== Dataset extract ==
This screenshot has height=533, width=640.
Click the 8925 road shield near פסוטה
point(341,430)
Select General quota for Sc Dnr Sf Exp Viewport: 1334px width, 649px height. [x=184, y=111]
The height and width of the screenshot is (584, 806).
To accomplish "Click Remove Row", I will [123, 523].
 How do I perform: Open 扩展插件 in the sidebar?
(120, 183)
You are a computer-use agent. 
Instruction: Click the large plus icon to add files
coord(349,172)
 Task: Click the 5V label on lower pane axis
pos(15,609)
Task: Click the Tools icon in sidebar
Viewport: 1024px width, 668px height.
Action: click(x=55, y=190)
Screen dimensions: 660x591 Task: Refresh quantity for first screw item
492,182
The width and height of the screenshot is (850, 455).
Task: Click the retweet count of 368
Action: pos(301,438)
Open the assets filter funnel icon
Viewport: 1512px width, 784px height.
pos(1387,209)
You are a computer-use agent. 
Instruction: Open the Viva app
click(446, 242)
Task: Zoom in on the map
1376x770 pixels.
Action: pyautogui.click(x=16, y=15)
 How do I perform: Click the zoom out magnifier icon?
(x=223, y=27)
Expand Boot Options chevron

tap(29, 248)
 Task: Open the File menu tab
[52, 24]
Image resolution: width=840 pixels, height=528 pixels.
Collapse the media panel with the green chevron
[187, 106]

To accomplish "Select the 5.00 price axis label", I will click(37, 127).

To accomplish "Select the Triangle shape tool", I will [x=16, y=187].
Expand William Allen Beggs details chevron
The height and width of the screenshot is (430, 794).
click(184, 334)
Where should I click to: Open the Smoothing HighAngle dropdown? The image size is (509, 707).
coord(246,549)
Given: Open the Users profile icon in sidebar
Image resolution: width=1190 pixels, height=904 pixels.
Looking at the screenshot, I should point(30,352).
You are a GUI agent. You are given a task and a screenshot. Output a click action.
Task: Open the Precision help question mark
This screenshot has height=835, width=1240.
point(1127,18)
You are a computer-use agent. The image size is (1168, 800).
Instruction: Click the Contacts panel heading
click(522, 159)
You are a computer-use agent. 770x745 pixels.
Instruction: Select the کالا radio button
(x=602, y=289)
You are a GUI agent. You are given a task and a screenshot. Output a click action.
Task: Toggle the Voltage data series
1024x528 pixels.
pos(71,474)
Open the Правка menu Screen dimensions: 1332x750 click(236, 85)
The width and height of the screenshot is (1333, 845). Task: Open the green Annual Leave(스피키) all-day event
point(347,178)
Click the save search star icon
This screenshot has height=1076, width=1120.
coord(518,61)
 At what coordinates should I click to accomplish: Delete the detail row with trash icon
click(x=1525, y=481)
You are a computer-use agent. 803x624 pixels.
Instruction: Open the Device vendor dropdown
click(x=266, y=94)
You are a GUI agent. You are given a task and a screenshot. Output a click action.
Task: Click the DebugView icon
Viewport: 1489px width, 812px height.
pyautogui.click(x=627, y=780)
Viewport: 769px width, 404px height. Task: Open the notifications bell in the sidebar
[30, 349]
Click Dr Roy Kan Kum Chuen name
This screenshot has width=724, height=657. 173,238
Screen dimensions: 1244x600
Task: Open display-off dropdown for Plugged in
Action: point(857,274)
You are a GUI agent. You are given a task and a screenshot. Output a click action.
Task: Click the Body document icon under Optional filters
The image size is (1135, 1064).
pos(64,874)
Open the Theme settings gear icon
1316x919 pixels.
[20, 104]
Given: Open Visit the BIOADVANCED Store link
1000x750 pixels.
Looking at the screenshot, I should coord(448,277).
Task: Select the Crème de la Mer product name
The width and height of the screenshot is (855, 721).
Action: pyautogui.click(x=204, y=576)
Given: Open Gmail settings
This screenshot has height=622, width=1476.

== Work request ==
Give back every entry exactly.

== Output below ==
This screenshot has height=533, width=640.
Click the 8925 road shield near פסוטה
point(341,430)
Select General quota for Sc Dnr Sf Exp Viewport: 1334px width, 649px height. [x=184, y=111]
The height and width of the screenshot is (584, 806).
To accomplish "Click Remove Row", I will [123, 523].
 How do I perform: Open 扩展插件 in the sidebar?
(120, 183)
You are a computer-use agent. 
Instruction: Click the large plus icon to add files
coord(349,172)
 Task: Click the 5V label on lower pane axis
pos(15,609)
Task: Click the Tools icon in sidebar
Viewport: 1024px width, 668px height.
Action: click(x=55, y=190)
Screen dimensions: 660x591 Task: Refresh quantity for first screw item
492,182
The width and height of the screenshot is (850, 455).
Task: Click the retweet count of 368
Action: pos(301,438)
Open the assets filter funnel icon
Viewport: 1512px width, 784px height.
pos(1387,209)
You are a computer-use agent. 
Instruction: Open the Viva app
click(446, 242)
Task: Zoom in on the map
1376x770 pixels.
Action: pyautogui.click(x=16, y=15)
 How do I perform: Click the zoom out magnifier icon?
(x=223, y=27)
Expand Boot Options chevron

tap(29, 248)
 Task: Open the File menu tab
[52, 24]
Image resolution: width=840 pixels, height=528 pixels.
Collapse the media panel with the green chevron
[187, 106]

To accomplish "Select the 5.00 price axis label", I will click(37, 127).

To accomplish "Select the Triangle shape tool", I will [x=16, y=187].
Expand William Allen Beggs details chevron
The height and width of the screenshot is (430, 794).
click(184, 334)
Where should I click to: Open the Smoothing HighAngle dropdown? The image size is (509, 707).
coord(246,549)
Given: Open the Users profile icon in sidebar
Image resolution: width=1190 pixels, height=904 pixels.
Looking at the screenshot, I should point(30,352).
You are a GUI agent. You are given a task and a screenshot. Output a click action.
Task: Open the Precision help question mark
This screenshot has height=835, width=1240.
point(1127,18)
You are a computer-use agent. The image size is (1168, 800).
Instruction: Click the Contacts panel heading
click(522, 159)
You are a computer-use agent. 770x745 pixels.
Instruction: Select the کالا radio button
(x=602, y=289)
You are a GUI agent. You are given a task and a screenshot. Output a click action.
Task: Toggle the Voltage data series
1024x528 pixels.
pos(71,474)
Open the Правка menu Screen dimensions: 1332x750 click(236, 85)
The width and height of the screenshot is (1333, 845). Task: Open the green Annual Leave(스피키) all-day event
point(347,178)
Click the save search star icon
This screenshot has height=1076, width=1120.
coord(518,61)
 At what coordinates should I click to accomplish: Delete the detail row with trash icon
click(x=1525, y=481)
You are a computer-use agent. 803x624 pixels.
Instruction: Open the Device vendor dropdown
click(x=266, y=94)
You are a GUI agent. You are given a task and a screenshot. Output a click action.
Task: Click the DebugView icon
Viewport: 1489px width, 812px height.
pyautogui.click(x=627, y=780)
Viewport: 769px width, 404px height. Task: Open the notifications bell in the sidebar
[30, 349]
Click Dr Roy Kan Kum Chuen name
This screenshot has width=724, height=657. 173,238
Screen dimensions: 1244x600
Task: Open display-off dropdown for Plugged in
Action: point(857,274)
You are a GUI agent. You are given a task and a screenshot. Output a click action.
Task: Click the Body document icon under Optional filters
The image size is (1135, 1064).
pos(64,874)
Open the Theme settings gear icon
1316x919 pixels.
[20, 104]
Given: Open Visit the BIOADVANCED Store link
1000x750 pixels.
Looking at the screenshot, I should coord(448,277).
Task: Select the Crème de la Mer product name
The width and height of the screenshot is (855, 721).
Action: pyautogui.click(x=204, y=576)
Given: Open Gmail settings
This screenshot has height=622, width=1476.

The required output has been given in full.